4.08.2005

What kind of a Catholic are you? Find out now:

You see a friend at Mass and ask him how his trip to Italy went. He holds up a small glass case containing a mummified hand and says, "Meet Saint Giacomo Bertollini, a Seventeenth Century Benedictine." You reply:
A. "Nnnngggyyyaaauuuggghhhh!"
B. "Oh, please! And I suppose you're wearing the custom hairshirt from the Little Sisters of Torture?"
C."Wow! Shouldn't that be made available for public veneration?"
D."Cool! We need to process this through the streets. The Assemblies of God church down the street will absolutely freak!"
E. "Huh?"

Now check your answer:

A: You are a Protestant. Or a convert from Protestantism. Or English.

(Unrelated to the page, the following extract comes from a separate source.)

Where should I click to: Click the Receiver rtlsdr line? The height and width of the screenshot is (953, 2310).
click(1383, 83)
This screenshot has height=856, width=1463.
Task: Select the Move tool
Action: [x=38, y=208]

At the very least, your grandmother wasn't raised in the Old Country.
B: You are a thoroughly modern Catholic. Your affectations would sit easier with others if you could talk about your faith for five minutes without shaking your world-wise head over Galileo.
C: You are a healthy, right-thinking Catholic. Incidentally, no, that mail-order cilice really isn't a good idea.
D: You are pious and overly devotional. But remember: sometimes weird is just weird.
E: You are an ordinary Catholic. There is no such saint.